Levanté la vista y observé al vicario.

—¿Dónde estaba este papel?

—Dentro de su vagina... Como si hubiese deseado llevárselo consigo al silencio eterno de la muerte. —Solté el escrito con repugnancia y me limpié las manos en la tela de mi bata. El vicario continuó—: La bruja llevaba algún tiempo muerta, pero su cadáver no se había descompuesto del todo a causa del intenso frío. El papel sobresalía en uno de los desgarrones que le habían causado las bestias del bosque.

—¿Encontraron algo más? ¿El
Codex Esmeralda
del que habla el escrito ?

—No, mi prior. La casa de la bruja mostraba indicios de haber sido registrada, y a conciencia.

—¿Alguien más ha leído este papel?

—Sólo yo, mi prior —respondió Rivara.

—¿Y vos comprendéis lo que en él se explica?
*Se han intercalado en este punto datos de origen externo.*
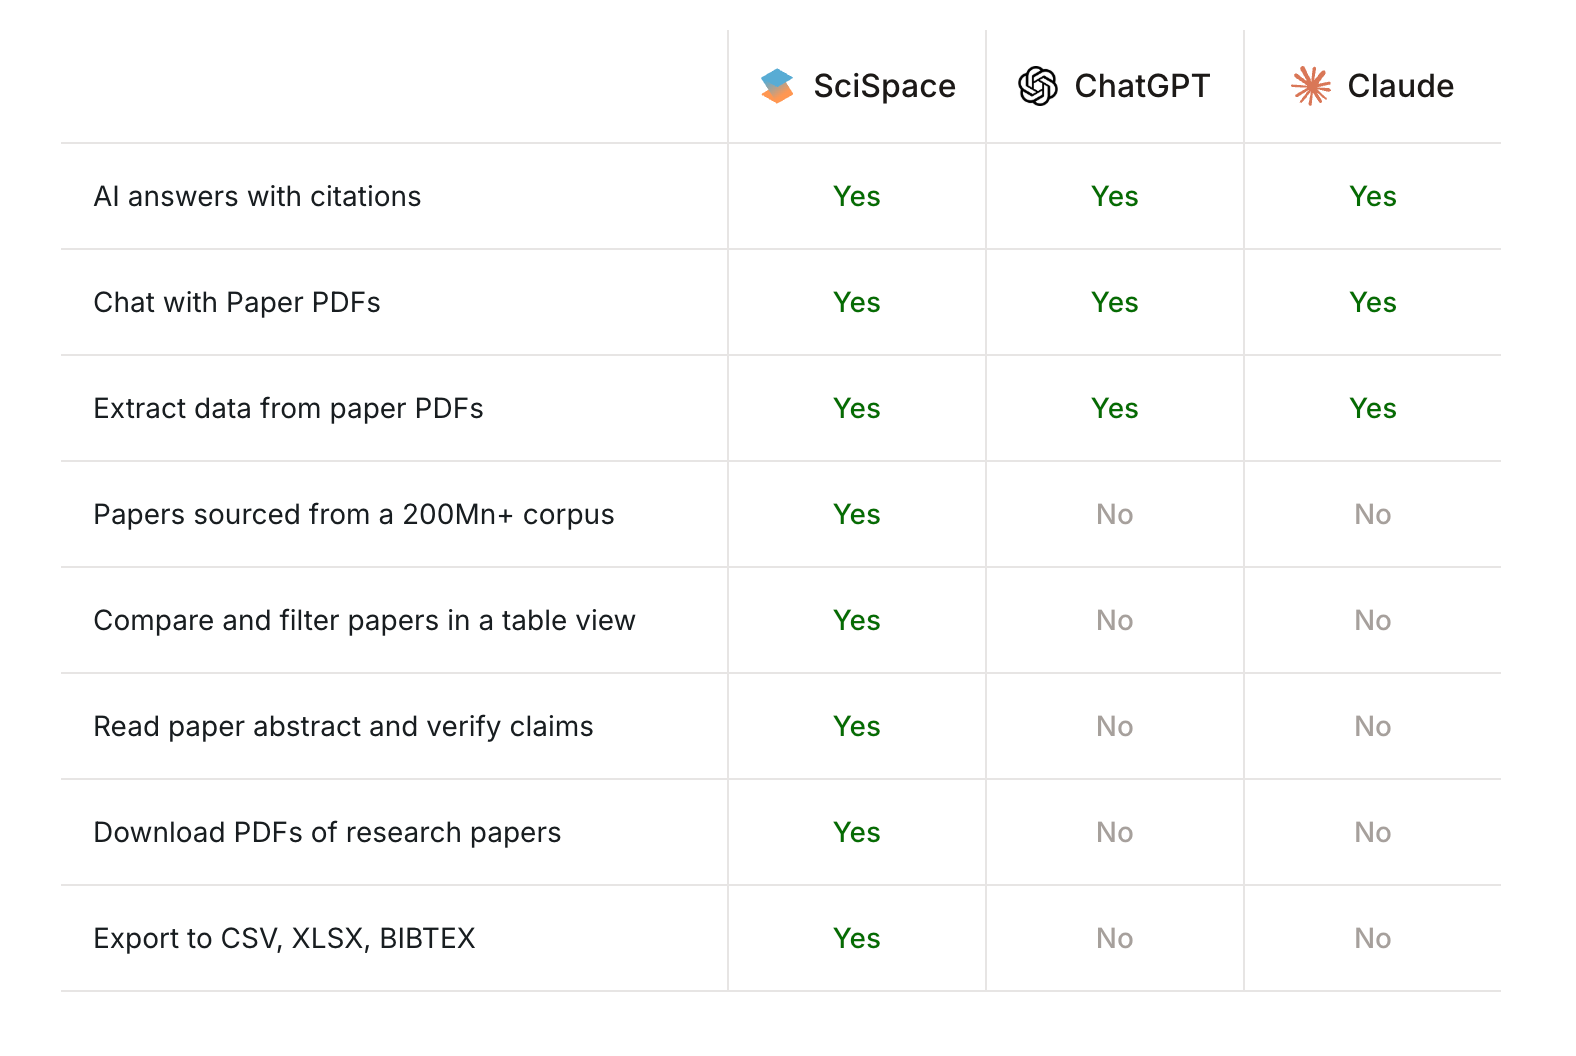Click SciSpace Yes for Export to CSV row
The image size is (1576, 1056).
tap(857, 938)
—Parece claro. Ella buscaba unir su libro con el Necronomicón, ese libro del que hablasteis con el brujo. Mantenía relación con nuestro hereje pero desconocía que se hallaba preso desde 1593.

—¿Y habéis llegado a entender por qué deseaba esa unión?
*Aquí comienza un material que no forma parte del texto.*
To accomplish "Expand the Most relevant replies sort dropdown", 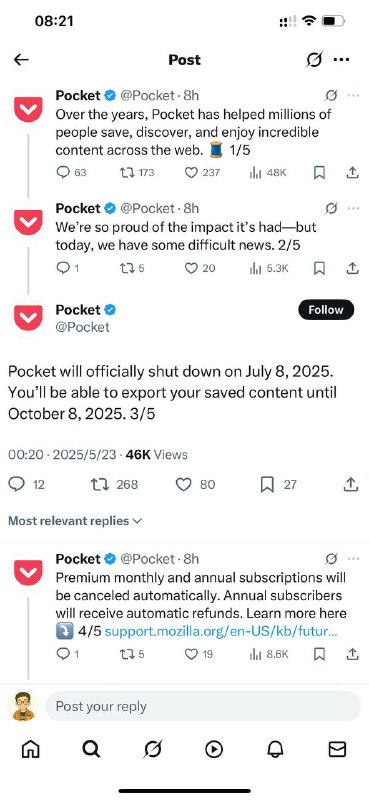I will pos(75,521).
—Como se hizo evidente en la sesión del tribunal, vos estáis más enterado que yo de ese asunto. Yo no sé mucho de literatura prohibida.

El vicario me miró esperando, cómplice de mi silencio.

—Bien... Entonces borrad todo esto de vuestra memoria. —Y, tras el giro inesperado que habían tomado los acontecimientos, añadí—: Por vuestro bien.

—Así lo haré, mi prior.

Acerqué mi rostro a la luz para lograr que, en el claroscuro, se afirmaran mis facciones afiladas y la seriedad de mi mirada. Y observé detenidamente al vicario.

—¿Sabéis algo más que yo desconozca?

—No, mi prior.

—Está bien. Escribid ahora mismo una carta al Superior General de la Inquisición. Iuliano querrá estar al tanto de este descubrimiento.

—La escribiré ahora mismo y por la mañana enviaré un mensajero a Roma.

Aún quedaba una cosa por resolver:

—Hermano Rivara, acepto que el destino se haya cobrado la vida de esa miserable bruja—continué—, pero jamás consentiré que la muerte del cuerpo sea el alivio de un espíritu satánico ante la Inquisición. Celebraremos el Sermo Generalis como corresponde —dije con chispas de odio y decisión en los ojos—, daremos al pueblo de Génova lo que desea: tendrá a sus herejes en la plaza.

El brillo de un relámpago entró por la ventana. La tormenta era intensa, tanto fuera como dentro de la sala. Me puse de pie para continuar.